Ironically, South Carolina’s gas prices are among the lowest in the nation.

As of Wednesday, only Arizona had an overall lower average price for a gallon of regular unleaded, at $3.37, compared to $3.39 in the Palmetto State, according to AAA. In Georgia, the average price was $3.56, while Florida’s average was $3.59 and Tennessee’s was $3.45. Topping the list was Hawaii ($4.10 a gallon) and Connecticut ($3.92).

No other state in the nation has a cap on gas prices, but Hawaii instituted a limit on wholesale gasoline prices for a nine-month period beginning in August 2005. It was suspended amid public outcry.

Hawaii state Sen. Sam Slom, the lone Republican in the Aloha’s State’s upper house, said the gas cap was an unmitigated disaster.

“As a result of the cap, Hawaii experienced unprecedented swings in the price of fuel from one week to the next, and the gap between mainland and Hawaii gas prices increased,” he told The Nerve.
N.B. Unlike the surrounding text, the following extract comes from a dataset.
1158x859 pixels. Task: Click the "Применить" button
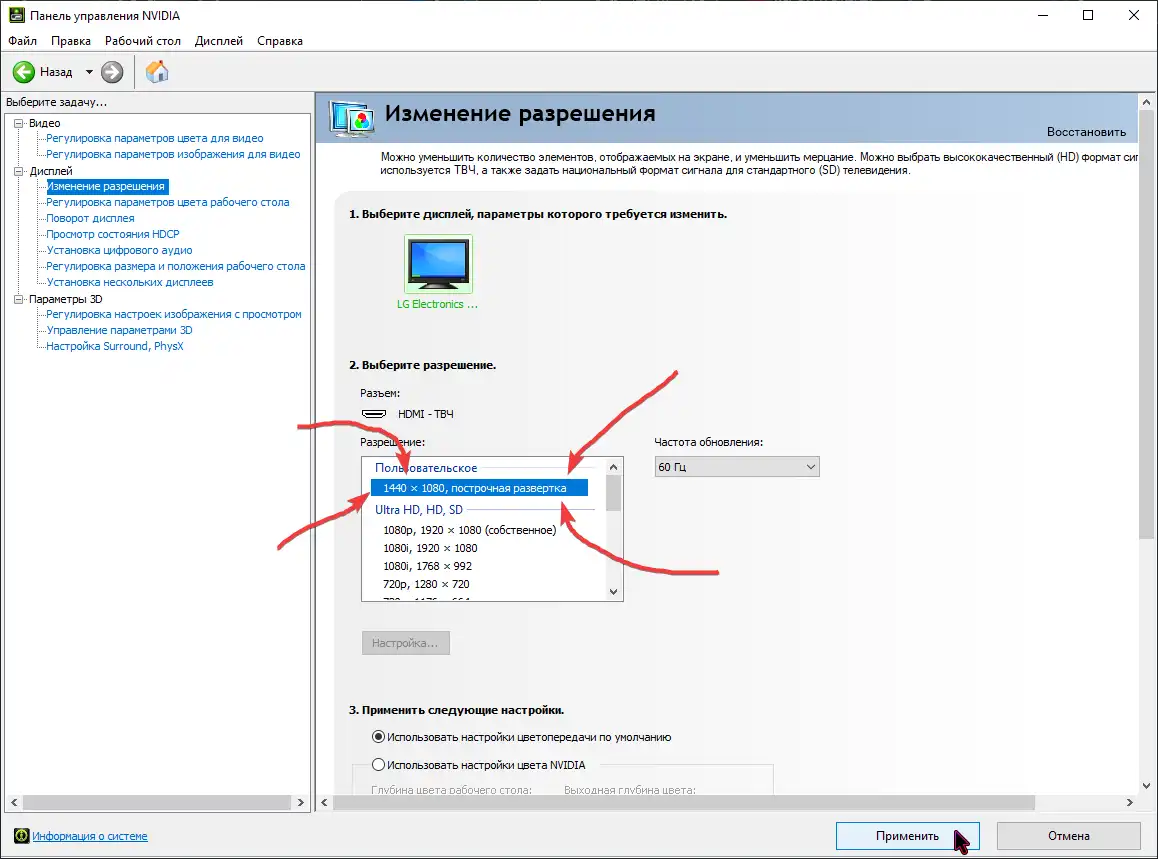(x=907, y=836)
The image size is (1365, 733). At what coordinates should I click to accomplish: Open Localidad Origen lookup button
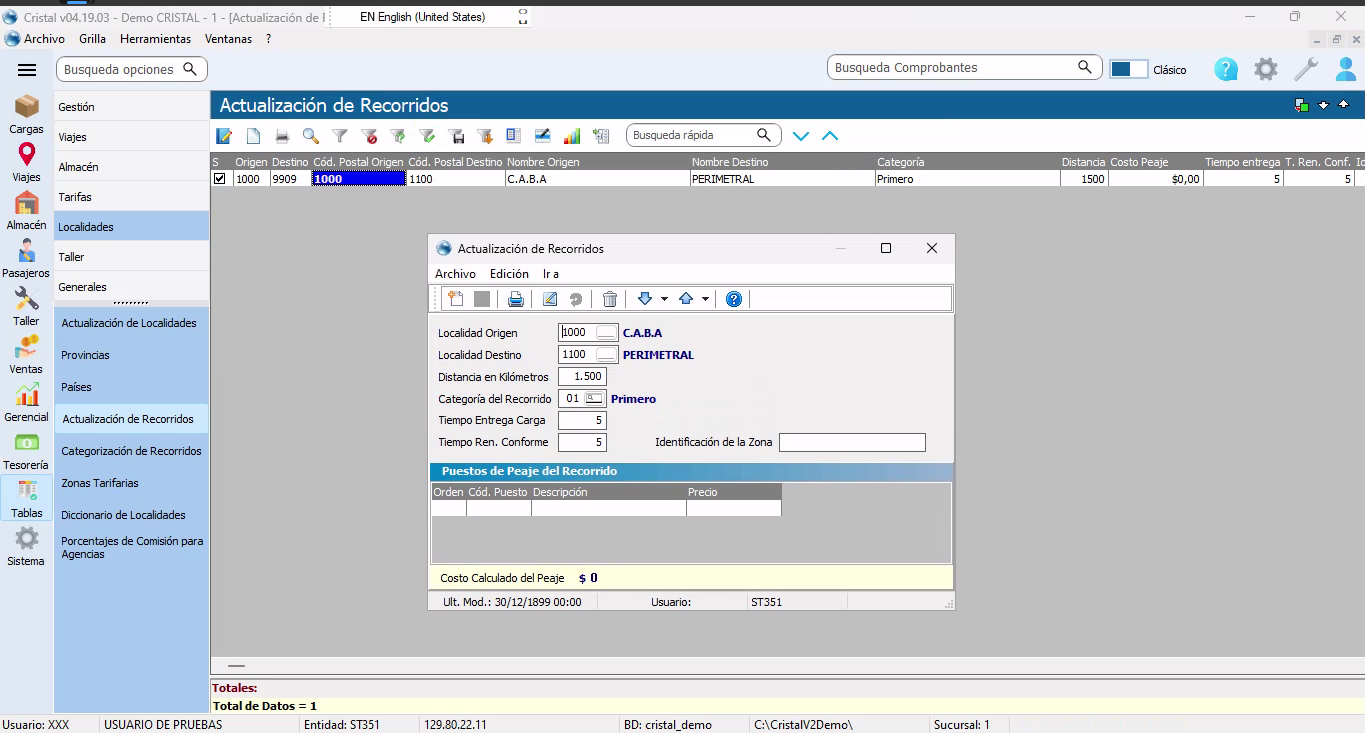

One study showed the gas cap cost Hawaiian consumers 5 cents more per gallon. The analysis, by the state’s Department of Business, Economic Development and Tourism, estimated that island motorists paid $54.9 million more than they otherwise would have in the first five months alone under the cap.

Clamp, of the state Petroleum Council, says that despite abundant proof showing the failure of price controls over history, she’s reluctant to say one way or the other what she thinks will happen with the resolution given that all 170 seats in the General Assembly will be up for grabs in the November 2012 elections.

“I would think the chance of this passing would depend on the price of gasoline at the time the Legislature is considering it,” she said.